Could you reproduce the lines below from the one with "Instruction: Open the" through the one with "Click the trash delete icon"? Keep both ends and add nothing.

[Start of section]

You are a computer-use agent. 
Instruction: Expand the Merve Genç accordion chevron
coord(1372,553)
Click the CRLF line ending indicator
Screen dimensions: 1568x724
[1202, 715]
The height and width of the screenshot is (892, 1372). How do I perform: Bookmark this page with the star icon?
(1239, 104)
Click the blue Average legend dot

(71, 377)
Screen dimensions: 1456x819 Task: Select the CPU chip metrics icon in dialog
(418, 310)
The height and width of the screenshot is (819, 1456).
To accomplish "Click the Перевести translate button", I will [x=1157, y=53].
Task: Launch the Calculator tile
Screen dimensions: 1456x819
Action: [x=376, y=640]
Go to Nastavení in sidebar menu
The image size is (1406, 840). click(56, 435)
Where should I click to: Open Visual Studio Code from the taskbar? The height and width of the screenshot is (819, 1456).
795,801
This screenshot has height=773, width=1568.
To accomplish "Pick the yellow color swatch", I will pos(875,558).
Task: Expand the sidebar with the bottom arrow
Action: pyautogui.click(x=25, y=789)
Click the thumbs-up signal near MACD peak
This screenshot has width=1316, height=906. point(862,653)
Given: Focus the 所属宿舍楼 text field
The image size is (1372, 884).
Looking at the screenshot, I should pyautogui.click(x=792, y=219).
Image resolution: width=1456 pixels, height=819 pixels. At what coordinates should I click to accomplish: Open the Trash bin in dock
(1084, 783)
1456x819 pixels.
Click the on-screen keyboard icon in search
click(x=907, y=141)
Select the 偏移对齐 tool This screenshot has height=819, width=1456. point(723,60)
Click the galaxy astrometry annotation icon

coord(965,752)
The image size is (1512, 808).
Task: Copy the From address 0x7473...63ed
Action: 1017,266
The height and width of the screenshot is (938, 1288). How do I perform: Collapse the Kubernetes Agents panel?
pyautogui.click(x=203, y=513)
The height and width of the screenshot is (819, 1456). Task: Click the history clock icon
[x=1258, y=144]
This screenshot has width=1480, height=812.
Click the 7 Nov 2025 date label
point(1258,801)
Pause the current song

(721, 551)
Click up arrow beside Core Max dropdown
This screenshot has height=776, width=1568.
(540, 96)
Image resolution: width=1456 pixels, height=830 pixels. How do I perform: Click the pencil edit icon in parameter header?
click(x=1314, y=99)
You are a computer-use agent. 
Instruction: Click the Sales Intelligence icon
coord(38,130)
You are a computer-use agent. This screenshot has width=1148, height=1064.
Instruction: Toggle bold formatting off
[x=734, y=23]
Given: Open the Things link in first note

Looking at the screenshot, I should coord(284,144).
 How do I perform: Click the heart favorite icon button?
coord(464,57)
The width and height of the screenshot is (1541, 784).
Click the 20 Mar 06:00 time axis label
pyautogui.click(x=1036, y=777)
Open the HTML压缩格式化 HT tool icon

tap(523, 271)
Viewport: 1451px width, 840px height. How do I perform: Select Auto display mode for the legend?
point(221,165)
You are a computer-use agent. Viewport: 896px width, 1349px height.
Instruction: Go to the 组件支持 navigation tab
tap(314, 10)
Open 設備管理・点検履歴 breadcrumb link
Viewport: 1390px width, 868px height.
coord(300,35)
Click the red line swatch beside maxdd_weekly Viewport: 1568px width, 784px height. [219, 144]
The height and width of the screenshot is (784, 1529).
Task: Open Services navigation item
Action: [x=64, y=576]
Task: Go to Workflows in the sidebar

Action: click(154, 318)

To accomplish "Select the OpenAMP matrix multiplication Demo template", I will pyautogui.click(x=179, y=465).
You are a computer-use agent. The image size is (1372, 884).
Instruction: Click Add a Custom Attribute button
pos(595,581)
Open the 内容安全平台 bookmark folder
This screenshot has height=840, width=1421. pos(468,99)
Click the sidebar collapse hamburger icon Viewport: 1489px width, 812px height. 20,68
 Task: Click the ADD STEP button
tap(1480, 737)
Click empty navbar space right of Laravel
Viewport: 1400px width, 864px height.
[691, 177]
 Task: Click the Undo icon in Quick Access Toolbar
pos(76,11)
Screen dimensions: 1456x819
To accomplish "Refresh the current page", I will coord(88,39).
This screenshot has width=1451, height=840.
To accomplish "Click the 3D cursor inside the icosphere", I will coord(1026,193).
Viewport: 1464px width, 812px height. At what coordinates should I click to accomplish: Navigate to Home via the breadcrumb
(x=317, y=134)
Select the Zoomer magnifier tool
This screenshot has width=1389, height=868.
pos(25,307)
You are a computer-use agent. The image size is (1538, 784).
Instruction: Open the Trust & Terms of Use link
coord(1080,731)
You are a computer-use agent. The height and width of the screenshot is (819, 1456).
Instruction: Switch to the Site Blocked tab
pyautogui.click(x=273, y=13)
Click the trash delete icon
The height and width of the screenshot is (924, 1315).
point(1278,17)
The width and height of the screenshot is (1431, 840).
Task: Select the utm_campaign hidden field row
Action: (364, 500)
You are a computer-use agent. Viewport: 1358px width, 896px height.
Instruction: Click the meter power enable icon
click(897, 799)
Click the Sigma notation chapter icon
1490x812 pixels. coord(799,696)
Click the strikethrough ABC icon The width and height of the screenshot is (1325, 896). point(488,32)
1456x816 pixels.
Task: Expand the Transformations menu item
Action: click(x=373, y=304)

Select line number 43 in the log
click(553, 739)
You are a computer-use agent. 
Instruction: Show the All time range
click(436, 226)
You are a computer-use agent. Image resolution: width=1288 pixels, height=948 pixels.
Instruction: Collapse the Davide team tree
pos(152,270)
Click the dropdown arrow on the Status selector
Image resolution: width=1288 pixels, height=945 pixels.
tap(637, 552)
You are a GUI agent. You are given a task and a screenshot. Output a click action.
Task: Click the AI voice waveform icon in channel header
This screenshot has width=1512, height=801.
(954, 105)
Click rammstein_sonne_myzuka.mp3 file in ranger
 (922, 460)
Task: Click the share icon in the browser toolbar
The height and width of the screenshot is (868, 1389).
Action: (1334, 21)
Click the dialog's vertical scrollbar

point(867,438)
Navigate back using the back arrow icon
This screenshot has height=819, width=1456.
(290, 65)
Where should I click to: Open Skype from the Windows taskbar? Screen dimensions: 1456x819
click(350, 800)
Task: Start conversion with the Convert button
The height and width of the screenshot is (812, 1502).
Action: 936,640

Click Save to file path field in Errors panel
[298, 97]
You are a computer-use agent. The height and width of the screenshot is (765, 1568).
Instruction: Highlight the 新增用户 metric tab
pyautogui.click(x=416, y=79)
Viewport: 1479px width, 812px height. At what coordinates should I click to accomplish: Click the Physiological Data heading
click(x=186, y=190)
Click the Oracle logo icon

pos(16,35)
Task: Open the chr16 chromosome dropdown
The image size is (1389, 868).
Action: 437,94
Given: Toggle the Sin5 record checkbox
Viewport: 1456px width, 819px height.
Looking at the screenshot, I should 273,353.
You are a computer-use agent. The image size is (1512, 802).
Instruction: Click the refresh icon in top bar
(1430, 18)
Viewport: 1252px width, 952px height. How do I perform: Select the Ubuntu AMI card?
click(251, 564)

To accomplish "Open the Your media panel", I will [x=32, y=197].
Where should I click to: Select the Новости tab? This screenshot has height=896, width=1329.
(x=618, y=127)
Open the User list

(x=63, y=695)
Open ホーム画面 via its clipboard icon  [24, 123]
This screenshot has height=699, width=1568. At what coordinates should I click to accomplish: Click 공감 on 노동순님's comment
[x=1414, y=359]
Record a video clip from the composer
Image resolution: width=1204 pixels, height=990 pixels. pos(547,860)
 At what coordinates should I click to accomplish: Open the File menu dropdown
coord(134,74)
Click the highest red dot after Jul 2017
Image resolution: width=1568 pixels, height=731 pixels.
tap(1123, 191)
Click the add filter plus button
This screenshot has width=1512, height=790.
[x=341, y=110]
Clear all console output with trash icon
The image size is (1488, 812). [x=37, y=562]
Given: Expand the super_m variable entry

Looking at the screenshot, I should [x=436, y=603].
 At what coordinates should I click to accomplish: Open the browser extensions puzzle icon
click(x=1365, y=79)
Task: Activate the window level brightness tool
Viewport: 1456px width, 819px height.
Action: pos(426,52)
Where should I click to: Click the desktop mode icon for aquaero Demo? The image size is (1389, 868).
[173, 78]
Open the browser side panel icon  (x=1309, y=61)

[End of section]

Task response
Instruction: Open the Trust & Terms of Use link
coord(1080,731)
You are a computer-use agent. The height and width of the screenshot is (819, 1456).
Instruction: Switch to the Site Blocked tab
pyautogui.click(x=273, y=13)
Click the trash delete icon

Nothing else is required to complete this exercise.